REDMOND, Wash., October 4, 1999 — In 1968, computer pioneer Douglas Engelbart demonstrated the first computer mouse. This curious wooden prototype, roughly twice the size of a hockey puck, eventually became an essential peripheral, paving the way for the graphical user interface and transforming the way we use computers. Although hardware and software have gone through countless quantum leaps in the past 30 years, today’s mouse isn’t much different than those manufactured decades ago.
Today, the mouse is finally catching up. Microsoft today announced the wide availability of IntelliMouse Explorer, the most radical technology and design advance in the 30-year life of the mouse. With its new optical tracking technology, added buttons and sleek design, IntelliMouse Explorer is the start of a new era for this humble peripheral.
The most significant improvement is the addition of Microsoft IntelliEye, an innovative new optical tracking technology that makes mouse balls and pads seem as archaic as the dot matrix printer.

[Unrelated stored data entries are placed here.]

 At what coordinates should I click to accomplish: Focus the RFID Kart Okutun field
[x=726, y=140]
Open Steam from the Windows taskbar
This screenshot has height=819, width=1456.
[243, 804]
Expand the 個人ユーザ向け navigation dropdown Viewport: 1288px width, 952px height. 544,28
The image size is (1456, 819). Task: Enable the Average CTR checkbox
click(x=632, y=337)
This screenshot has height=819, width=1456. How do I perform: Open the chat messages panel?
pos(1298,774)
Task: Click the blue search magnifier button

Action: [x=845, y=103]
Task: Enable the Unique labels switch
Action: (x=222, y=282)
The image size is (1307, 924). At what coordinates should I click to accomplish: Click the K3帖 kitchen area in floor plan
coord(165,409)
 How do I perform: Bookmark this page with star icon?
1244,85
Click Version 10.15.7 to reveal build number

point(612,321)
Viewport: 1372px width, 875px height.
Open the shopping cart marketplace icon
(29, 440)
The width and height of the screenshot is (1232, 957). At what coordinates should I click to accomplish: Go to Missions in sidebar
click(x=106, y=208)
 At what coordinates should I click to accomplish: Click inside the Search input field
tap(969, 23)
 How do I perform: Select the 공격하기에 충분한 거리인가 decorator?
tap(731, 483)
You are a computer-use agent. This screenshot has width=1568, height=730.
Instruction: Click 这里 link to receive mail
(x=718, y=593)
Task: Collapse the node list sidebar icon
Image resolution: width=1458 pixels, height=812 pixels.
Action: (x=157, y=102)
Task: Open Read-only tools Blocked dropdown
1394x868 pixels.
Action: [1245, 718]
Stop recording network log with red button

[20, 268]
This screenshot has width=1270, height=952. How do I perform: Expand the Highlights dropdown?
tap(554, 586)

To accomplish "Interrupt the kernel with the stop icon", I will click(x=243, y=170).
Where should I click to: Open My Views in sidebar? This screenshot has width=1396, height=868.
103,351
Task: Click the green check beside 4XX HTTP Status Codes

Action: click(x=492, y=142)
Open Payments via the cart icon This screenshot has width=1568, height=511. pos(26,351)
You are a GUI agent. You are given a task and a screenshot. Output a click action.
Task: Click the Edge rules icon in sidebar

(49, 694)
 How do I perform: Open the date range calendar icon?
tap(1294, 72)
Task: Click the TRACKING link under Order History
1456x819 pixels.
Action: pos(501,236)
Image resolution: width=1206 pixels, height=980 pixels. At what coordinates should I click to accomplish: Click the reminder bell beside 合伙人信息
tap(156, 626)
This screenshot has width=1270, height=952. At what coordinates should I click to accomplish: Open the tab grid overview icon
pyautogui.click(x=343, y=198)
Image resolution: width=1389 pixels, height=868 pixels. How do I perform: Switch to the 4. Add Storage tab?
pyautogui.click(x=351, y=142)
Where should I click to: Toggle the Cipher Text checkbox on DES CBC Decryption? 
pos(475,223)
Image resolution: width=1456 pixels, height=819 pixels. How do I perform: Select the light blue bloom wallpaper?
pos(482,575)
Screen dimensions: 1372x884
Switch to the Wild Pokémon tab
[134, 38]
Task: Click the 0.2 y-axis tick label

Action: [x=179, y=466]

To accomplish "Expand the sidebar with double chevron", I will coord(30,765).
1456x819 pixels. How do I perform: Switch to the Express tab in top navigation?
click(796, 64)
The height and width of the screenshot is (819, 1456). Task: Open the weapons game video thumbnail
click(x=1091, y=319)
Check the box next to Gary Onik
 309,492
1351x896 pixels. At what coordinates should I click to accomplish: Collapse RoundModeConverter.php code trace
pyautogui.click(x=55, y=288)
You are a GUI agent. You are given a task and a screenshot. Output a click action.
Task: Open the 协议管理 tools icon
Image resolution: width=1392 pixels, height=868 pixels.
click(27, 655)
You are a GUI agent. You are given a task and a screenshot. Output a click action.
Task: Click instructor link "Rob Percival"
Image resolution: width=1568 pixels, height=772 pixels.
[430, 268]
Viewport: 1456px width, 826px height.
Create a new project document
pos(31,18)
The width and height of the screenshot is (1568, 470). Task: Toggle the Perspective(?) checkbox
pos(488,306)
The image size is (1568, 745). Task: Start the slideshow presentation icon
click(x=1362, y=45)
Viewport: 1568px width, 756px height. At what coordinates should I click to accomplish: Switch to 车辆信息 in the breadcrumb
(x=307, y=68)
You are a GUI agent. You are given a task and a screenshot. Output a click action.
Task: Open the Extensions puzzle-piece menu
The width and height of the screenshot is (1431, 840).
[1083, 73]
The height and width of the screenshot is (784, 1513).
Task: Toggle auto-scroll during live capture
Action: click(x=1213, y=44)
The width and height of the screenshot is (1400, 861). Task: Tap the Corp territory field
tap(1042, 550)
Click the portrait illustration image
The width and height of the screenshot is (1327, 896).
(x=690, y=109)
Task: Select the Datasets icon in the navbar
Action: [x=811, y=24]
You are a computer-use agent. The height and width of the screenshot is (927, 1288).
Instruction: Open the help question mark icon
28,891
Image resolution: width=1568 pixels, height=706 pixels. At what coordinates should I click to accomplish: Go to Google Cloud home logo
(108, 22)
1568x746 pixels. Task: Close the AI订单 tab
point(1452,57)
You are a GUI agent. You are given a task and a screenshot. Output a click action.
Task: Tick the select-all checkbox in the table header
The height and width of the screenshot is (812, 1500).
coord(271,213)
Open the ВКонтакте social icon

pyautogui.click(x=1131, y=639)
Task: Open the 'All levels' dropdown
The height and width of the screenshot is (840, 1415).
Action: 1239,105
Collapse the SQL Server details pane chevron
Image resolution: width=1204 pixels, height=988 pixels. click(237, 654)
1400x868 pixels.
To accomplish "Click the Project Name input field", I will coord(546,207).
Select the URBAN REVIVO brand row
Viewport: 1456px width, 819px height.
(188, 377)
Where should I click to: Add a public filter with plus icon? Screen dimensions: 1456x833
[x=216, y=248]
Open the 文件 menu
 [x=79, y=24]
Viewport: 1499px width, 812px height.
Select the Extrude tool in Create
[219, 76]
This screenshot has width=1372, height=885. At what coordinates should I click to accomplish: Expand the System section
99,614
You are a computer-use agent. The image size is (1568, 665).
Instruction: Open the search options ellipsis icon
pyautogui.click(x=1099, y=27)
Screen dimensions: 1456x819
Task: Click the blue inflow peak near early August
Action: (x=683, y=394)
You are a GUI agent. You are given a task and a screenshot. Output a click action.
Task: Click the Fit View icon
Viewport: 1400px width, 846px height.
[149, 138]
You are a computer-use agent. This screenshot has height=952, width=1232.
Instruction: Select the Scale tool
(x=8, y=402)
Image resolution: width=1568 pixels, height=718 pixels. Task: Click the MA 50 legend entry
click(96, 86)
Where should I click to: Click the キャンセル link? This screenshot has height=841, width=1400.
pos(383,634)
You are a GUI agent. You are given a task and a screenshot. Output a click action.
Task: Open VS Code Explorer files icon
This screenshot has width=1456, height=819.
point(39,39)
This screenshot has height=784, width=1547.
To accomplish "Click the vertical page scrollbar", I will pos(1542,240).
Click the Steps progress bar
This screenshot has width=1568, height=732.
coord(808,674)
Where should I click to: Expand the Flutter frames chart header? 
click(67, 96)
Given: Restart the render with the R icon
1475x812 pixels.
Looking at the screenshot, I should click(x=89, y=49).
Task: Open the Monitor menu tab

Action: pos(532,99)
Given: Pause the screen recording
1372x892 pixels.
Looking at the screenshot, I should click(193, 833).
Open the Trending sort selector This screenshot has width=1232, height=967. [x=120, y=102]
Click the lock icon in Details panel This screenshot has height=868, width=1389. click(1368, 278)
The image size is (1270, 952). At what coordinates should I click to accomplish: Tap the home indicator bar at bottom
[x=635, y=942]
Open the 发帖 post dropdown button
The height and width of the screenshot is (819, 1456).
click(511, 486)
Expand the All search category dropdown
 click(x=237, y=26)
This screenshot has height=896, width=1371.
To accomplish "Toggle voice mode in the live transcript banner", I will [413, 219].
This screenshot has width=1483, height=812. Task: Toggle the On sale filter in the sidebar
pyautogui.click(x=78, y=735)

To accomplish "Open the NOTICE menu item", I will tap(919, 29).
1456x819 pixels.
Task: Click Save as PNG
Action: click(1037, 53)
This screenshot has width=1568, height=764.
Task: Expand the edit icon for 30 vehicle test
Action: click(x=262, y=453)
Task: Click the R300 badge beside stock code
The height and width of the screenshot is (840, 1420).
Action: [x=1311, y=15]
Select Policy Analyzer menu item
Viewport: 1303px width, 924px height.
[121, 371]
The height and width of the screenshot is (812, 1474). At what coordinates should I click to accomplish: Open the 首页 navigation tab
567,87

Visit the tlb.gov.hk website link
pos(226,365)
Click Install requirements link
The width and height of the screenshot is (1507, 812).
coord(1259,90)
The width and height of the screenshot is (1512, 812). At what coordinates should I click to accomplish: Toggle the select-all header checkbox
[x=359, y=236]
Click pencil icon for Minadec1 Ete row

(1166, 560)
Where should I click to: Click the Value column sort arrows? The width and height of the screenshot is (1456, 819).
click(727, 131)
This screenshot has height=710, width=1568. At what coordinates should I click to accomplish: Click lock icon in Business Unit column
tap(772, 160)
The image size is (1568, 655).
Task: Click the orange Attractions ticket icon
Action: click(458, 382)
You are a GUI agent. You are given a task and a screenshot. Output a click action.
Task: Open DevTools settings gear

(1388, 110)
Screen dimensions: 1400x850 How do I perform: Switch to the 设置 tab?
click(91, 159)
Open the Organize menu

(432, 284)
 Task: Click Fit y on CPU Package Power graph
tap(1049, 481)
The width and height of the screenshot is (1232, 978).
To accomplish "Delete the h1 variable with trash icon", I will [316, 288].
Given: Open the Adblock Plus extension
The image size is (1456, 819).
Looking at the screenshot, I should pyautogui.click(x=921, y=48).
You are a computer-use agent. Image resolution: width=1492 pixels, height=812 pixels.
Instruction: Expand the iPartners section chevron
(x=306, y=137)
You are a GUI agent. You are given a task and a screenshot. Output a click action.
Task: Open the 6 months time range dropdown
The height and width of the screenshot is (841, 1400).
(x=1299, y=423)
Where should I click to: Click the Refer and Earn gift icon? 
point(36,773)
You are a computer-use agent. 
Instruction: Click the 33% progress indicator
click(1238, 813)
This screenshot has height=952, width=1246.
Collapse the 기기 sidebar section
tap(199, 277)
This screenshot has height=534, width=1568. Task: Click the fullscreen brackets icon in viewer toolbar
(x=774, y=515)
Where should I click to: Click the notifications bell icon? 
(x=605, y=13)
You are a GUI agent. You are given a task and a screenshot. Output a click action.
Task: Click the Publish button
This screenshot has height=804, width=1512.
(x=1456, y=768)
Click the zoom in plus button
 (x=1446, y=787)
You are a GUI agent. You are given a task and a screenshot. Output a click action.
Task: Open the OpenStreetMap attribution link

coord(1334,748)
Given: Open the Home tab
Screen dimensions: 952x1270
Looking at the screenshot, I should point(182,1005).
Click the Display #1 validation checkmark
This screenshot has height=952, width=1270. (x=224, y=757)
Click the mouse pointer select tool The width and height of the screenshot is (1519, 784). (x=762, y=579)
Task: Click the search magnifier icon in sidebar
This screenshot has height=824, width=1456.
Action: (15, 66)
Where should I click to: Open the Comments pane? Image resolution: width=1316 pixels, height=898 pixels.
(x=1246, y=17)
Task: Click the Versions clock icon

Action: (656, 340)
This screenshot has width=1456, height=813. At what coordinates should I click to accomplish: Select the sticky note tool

Older mice used a rubber ball to track movement mechanically; IntelliEye instead uses a small digital camera and a powerful digital signal processor, eliminating all moving parts and providing greater accuracy and reliability.
IntelliMouse Explorer tracks movement by capturing images of the work surface at a rate of 1,500 images per second. Since the underside of a mouse is dark, the work surface — anything from a wall to a pant leg — is illuminated by a red light-emitting diode (LED). A digital signal processor operating at 15 million instructions per second — faster than PCs built several years ago — compares the images to determine which way the mouse is moving. The processor then translates this information into on-screen movement.
This technique, called image correlation processing, results in smooth, precise pointer movement. Since this technique requires no moving parts, cleaning is unnecessary; after years of use, the IntelliMouse Explorer will be as responsive and accurate as the day it was purchased. For graphics professionals, and others requiring high accuracy and low maintenance, this technology offers tremendous productive benefits over traditional mice.
The significant advances inside the mouse are reflected in its bold new look. Gone is the uniform white or beige of yesterday’s mouse – the mouse is housed in a sleek industrial-silver finish and features a glowing red underside and taillight. It works on PS/2 or USB ports, so it’s appealing to design-savvy users on any PC or Macintosh.
The mouse features the popular scrolling and zooming wheel, as well as two additional customizable buttons on the left side of the mouse that can enhance Internet navigation or simplify other routine tasks. The mouse also features a neutral-posture ergonomic shape, which positions the hand and forearm in a natural resting position and supports the entire hand.
The IntelliMouse Explorer with IntelliEye is widely available now at a suggested retail price of $74.95. Since some retailers started carrying the new mouse several weeks ago, design-savvy professionals, home users and gamers have snapped them up; so far, the new mouse has sold twice as fast as expected.